Collection entries
[BEGIN]
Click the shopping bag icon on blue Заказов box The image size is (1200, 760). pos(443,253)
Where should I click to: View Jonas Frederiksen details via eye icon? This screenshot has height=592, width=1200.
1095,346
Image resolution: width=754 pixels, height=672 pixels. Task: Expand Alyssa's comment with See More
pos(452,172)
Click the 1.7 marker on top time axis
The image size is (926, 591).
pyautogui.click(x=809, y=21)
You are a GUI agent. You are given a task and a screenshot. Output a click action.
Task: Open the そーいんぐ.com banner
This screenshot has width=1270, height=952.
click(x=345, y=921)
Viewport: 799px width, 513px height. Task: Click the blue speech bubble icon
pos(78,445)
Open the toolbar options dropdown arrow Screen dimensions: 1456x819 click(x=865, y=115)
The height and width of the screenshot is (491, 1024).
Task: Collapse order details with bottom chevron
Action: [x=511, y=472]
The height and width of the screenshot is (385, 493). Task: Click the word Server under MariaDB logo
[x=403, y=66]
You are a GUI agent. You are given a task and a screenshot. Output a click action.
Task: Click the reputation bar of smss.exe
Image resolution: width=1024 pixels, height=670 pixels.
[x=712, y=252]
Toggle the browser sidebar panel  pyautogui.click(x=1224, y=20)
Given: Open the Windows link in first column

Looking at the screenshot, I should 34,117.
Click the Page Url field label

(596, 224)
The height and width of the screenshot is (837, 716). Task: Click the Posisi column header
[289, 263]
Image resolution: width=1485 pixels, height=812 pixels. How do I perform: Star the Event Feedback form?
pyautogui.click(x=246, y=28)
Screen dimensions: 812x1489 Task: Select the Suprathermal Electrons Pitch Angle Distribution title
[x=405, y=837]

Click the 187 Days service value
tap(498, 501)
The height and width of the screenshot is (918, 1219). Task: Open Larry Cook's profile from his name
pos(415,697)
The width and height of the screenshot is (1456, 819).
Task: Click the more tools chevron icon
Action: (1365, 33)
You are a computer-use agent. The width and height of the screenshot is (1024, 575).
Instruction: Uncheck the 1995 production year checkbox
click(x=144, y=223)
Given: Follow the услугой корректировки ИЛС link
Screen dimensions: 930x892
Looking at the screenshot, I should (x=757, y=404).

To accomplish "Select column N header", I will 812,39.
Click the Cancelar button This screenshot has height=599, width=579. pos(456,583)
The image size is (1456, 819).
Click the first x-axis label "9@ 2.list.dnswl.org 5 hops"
[END]
- Work required: Update the data above so that every "Image resolution" becomes "Screenshot size". Keep all other text unchanged.

- Exercise result:
Click the shopping bag icon on blue Заказов box The image size is (1200, 760). pos(443,253)
Where should I click to: View Jonas Frederiksen details via eye icon? This screenshot has height=592, width=1200.
1095,346
Screenshot size: width=754 pixels, height=672 pixels. Task: Expand Alyssa's comment with See More
pos(452,172)
Click the 1.7 marker on top time axis
The image size is (926, 591).
pyautogui.click(x=809, y=21)
You are a GUI agent. You are given a task and a screenshot. Output a click action.
Task: Open the そーいんぐ.com banner
This screenshot has width=1270, height=952.
click(x=345, y=921)
Viewport: 799px width, 513px height. Task: Click the blue speech bubble icon
pos(78,445)
Open the toolbar options dropdown arrow Screen dimensions: 1456x819 click(x=865, y=115)
The height and width of the screenshot is (491, 1024).
Task: Collapse order details with bottom chevron
Action: [x=511, y=472]
The height and width of the screenshot is (385, 493). Task: Click the word Server under MariaDB logo
[x=403, y=66]
You are a GUI agent. You are given a task and a screenshot. Output a click action.
Task: Click the reputation bar of smss.exe
Screenshot size: width=1024 pixels, height=670 pixels.
[x=712, y=252]
Toggle the browser sidebar panel  pyautogui.click(x=1224, y=20)
Given: Open the Windows link in first column

Looking at the screenshot, I should 34,117.
Click the Page Url field label

(596, 224)
The height and width of the screenshot is (837, 716). Task: Click the Posisi column header
[289, 263]
Screenshot size: width=1485 pixels, height=812 pixels. How do I perform: Star the Event Feedback form?
pyautogui.click(x=246, y=28)
Screen dimensions: 812x1489 Task: Select the Suprathermal Electrons Pitch Angle Distribution title
[x=405, y=837]

Click the 187 Days service value
tap(498, 501)
The height and width of the screenshot is (918, 1219). Task: Open Larry Cook's profile from his name
pos(415,697)
The width and height of the screenshot is (1456, 819).
Task: Click the more tools chevron icon
Action: (1365, 33)
You are a computer-use agent. The width and height of the screenshot is (1024, 575).
Instruction: Uncheck the 1995 production year checkbox
click(x=144, y=223)
Given: Follow the услугой корректировки ИЛС link
Screen dimensions: 930x892
Looking at the screenshot, I should (x=757, y=404).

To accomplish "Select column N header", I will 812,39.
Click the Cancelar button This screenshot has height=599, width=579. pos(456,583)
The image size is (1456, 819).
Click the first x-axis label "9@ 2.list.dnswl.org 5 hops"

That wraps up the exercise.